What religious people are worried about is a loss of rights if marriage is redefined. If the gay marriage people redefine it then religious marriages are at risk, at least until we fight it in the constitution, and I hate to have to loose rights, because once lost almost impossible to regain.


Again your rights aren't being threatened. Recognizing marriages between same sex couples does not invalidate your marriage, or make it less significant, regardless of what it's called.



If we are having civil unions recognised as a non religious state affair.... what might religious marriages have to do, or fight for, so that we never loose any of our rights, or risk them?


That's the thing, you already have all the rights. The system was made to protect your rights and prevent anybody else from getting them, that's why it needs to change and be made so that all consenting adults with civil contracts can have access to those rights.

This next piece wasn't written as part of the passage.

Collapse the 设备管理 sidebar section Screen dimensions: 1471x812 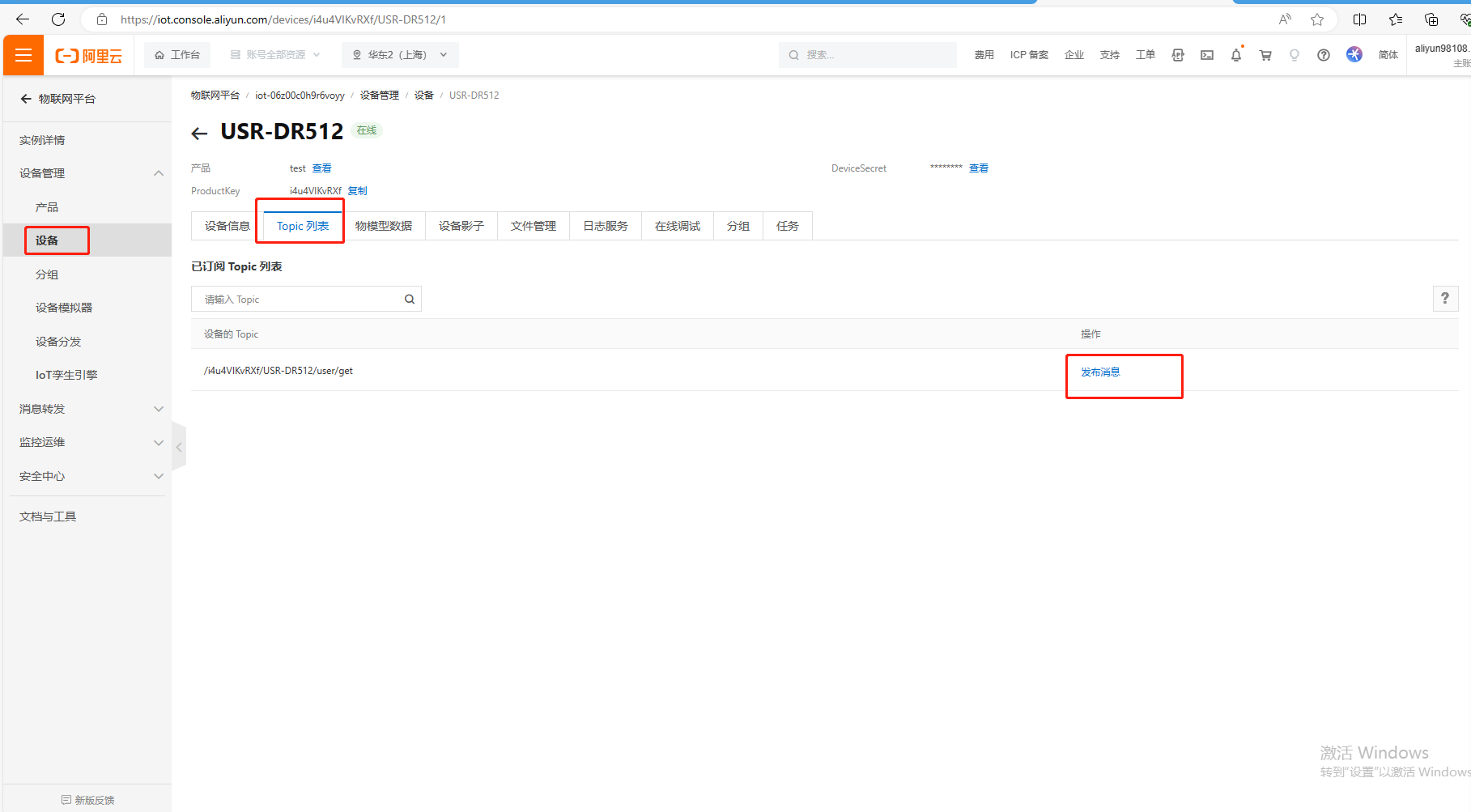159,173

Honestly the only solution I really see, so that no one risks loosing rights, is simply to exclude any of this from being a government affair.
edit on 26-7-2012 by OpinionatedB because: (no reason given)

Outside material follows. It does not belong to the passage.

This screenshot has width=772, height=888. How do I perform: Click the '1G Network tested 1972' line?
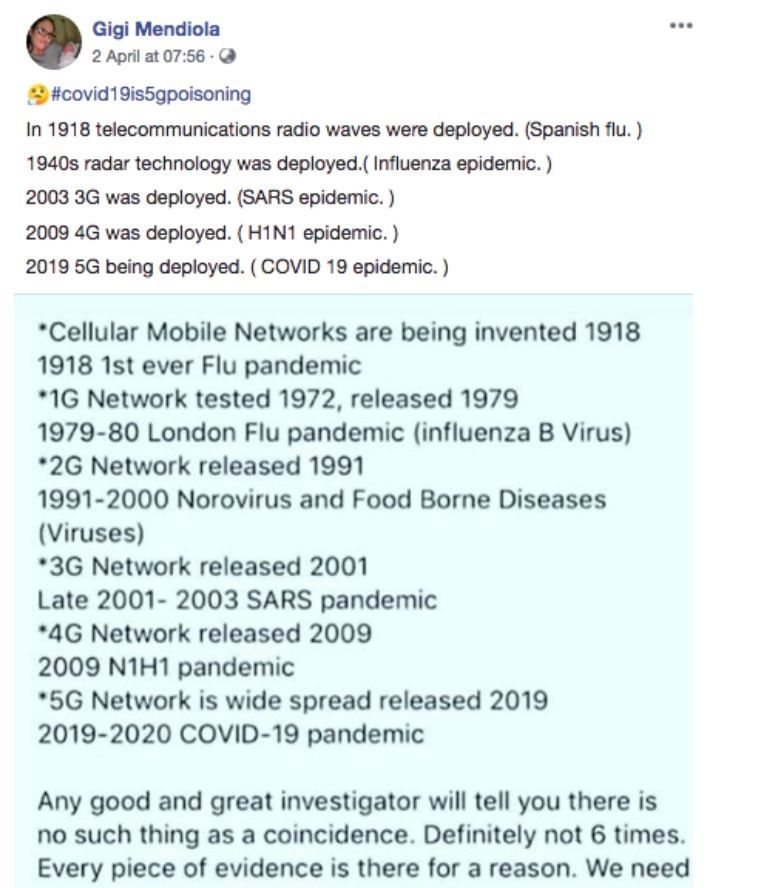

That is the ideal situation, but it won't happen, the state makes too much money off marriages. I wish they would revert back to civil unions for all marriages regarding the legal issues and then churches and citizens would be free to do as they please and call it whatever they please.

Defining a legal contract between two or more consenting adults and the state as "marriage" is the actual problem.

~Tenth
edit on 7/26/2012 by tothetenthpower because: (no reason given)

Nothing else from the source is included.